A Parent’s Take on May’s Global Youth Traffic Safety Month

Traffic crashes remain the No. 1 killer of teens — and summer is still the deadliest season for U.S. youth on the roads. In May, National Organizations for Youth Safety (NOYS) members, partners, and youth leaders from around the country observe Global Youth Traffic Safety Month . In honor of the kickoff of the campaign, Doug Herbert, Founder and Executive Director, B.R.A.K.E.S. , explains why he’s become a huge proponent of the initiative.

Skills Are Important, but Mindset and Decision-Making Are the Secret Sauce of Survival

By Doug Herbert

A Parent's Take on May's Global Youth Traffic Safety Month On January 26, 2008, my sons, Jon and James, were killed in a car crash about a mile from my house. Speed and inexperience were a deadly combination, and I got the phone call that no parent ever wants to receive.

Everybody deals with grief differently, but for me, a big part of it was a powerful urge to do something to protect my sons’ friends — and their parents — from facing a similar fate. I visited with my boys’ classmates, and, together, we developed the foundation of the program that would eventually turn into a charity with the mission to prevent injuries and save lives by training teens and their parents to be safer drivers.

I still go to as many of the schools as I can to share our story as a way to get audiences engaged and ready to learn what we have to teach them. Because even though the bulk of the four hours that they’re with us is spent behind the wheel learning the skills to deal with the scenarios that cause the most crashes and fatalities ( distraction , drop wheel/off-road recovery, car control/skid avoidance, panic braking, crash avoidance, etc.), I believe it’s their mindset going into that experience that allows the lessons to stick and future behavior to be changed for the better.
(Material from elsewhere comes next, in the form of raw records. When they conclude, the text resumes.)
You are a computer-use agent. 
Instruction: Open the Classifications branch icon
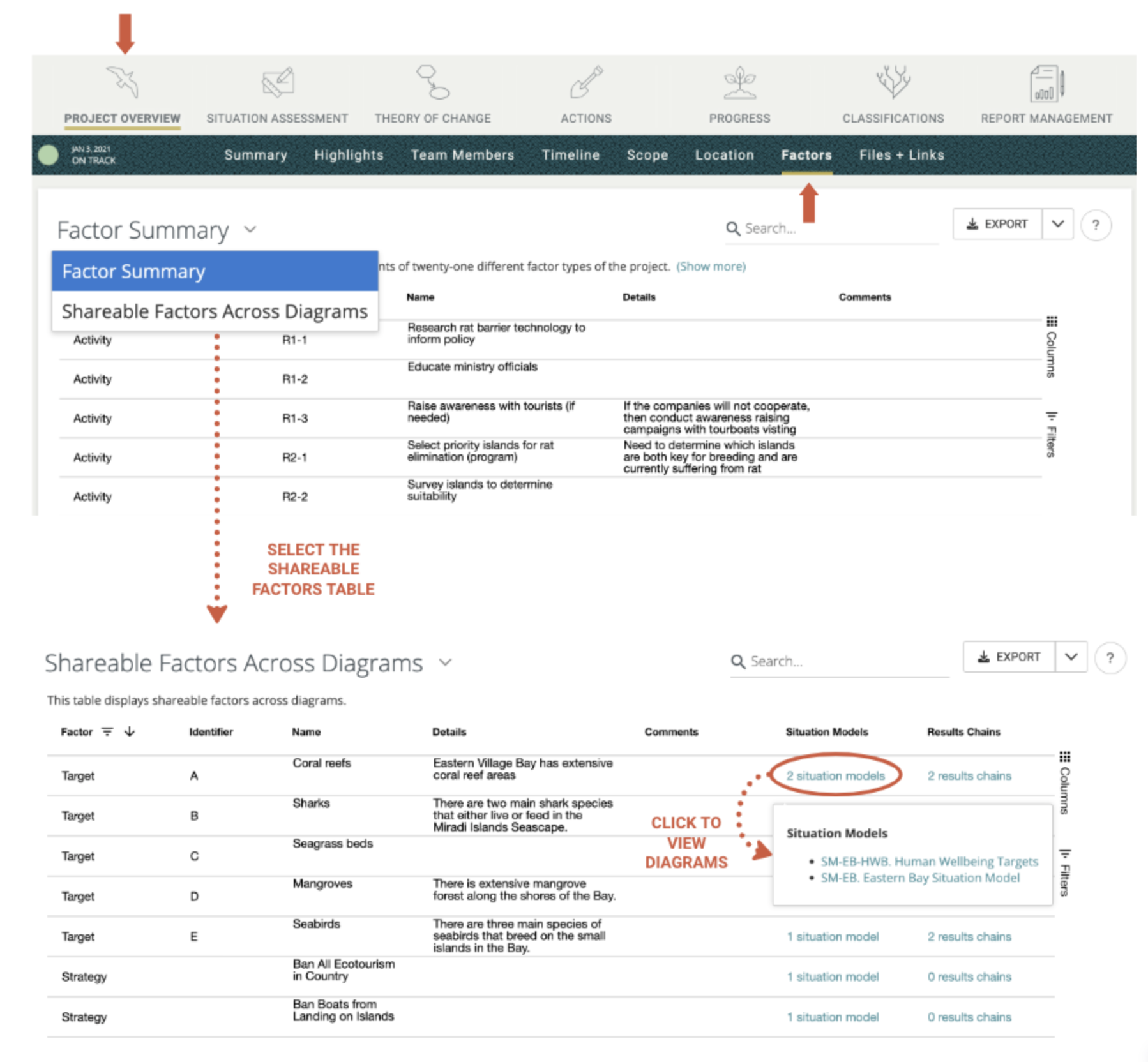[893, 82]
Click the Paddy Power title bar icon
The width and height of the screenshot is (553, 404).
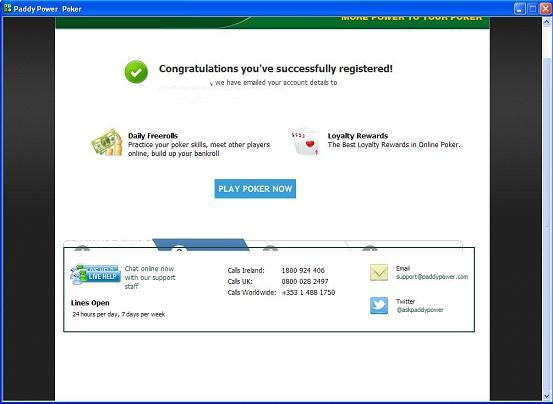pyautogui.click(x=7, y=8)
And I’m not alone in this perspective. Cognitive psychologists and public health experts agree that the increased risks related to teen driving result from a combination of inexperience (lack of skill) and immaturity (risk-taking behavior brought on by the inability to perceive the consequences of one’s actions ). We’ve designed the B.R.A.K.E.S. curriculum to address both of those factors.

One part of the story that I often talk about in class is the trouble we all have standing up to peer pressure when it comes to risky behavior behind the wheel. Sometimes it’s a teen driver being egged on by their passengers — statistics show that just the presence of two or more additional teens in the car increases the likelihood of a crash by eight times, which is why graduated driver’s license laws are so important. Other times it’s a passenger not speaking up when the driver is putting them in an uncomfortable situation.
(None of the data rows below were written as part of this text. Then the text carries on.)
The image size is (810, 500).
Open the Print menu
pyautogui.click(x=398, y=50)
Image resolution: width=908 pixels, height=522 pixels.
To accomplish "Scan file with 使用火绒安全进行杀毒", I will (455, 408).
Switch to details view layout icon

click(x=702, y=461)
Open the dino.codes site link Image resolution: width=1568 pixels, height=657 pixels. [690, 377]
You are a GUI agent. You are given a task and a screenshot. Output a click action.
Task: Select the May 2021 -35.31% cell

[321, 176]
Either way, we need to make it okay for teens to stand up to what I think amounts to a form of bullying. At every class, I tell our teens and parents I wish my younger son, James, would have said to his brother, “Hey, Dude, I don’t like how you’re driving. Let me out of the car.” That would have been a good decision, and who knows how things might be different today if he’d done that. Maybe James would still be alive; maybe they’d both be.

Jon’s and James’ classmates came up with the acronym B.R.A.K.E.S., which stands for Be Responsible And Keep Everyone Safe. It’s clever and memorable, but I think it’s also very fitting that it doesn’t actually mention anything about controlling a skid or making an evasive maneuver to avoid an obstacle in the road or any of the other potentially lifesaving skills and techniques that we teach in our classes.

Right now, car crashes are still the number-one cause of death among teens, and statistics show that half of all young people will experience a crash before they graduate high school, so we know there’s still a lot of work to be done in the effort to cure the epidemic of teen driving fatalities. But I know we’re making a difference. It’s impossible to say for sure how many lives B.R.A.K.E.S. has saved over the last 10 years or how many trips to the hospital have been avoided thanks to our training, but even if it was only one, I think it would all be worth it…and I think Jon and James would agree.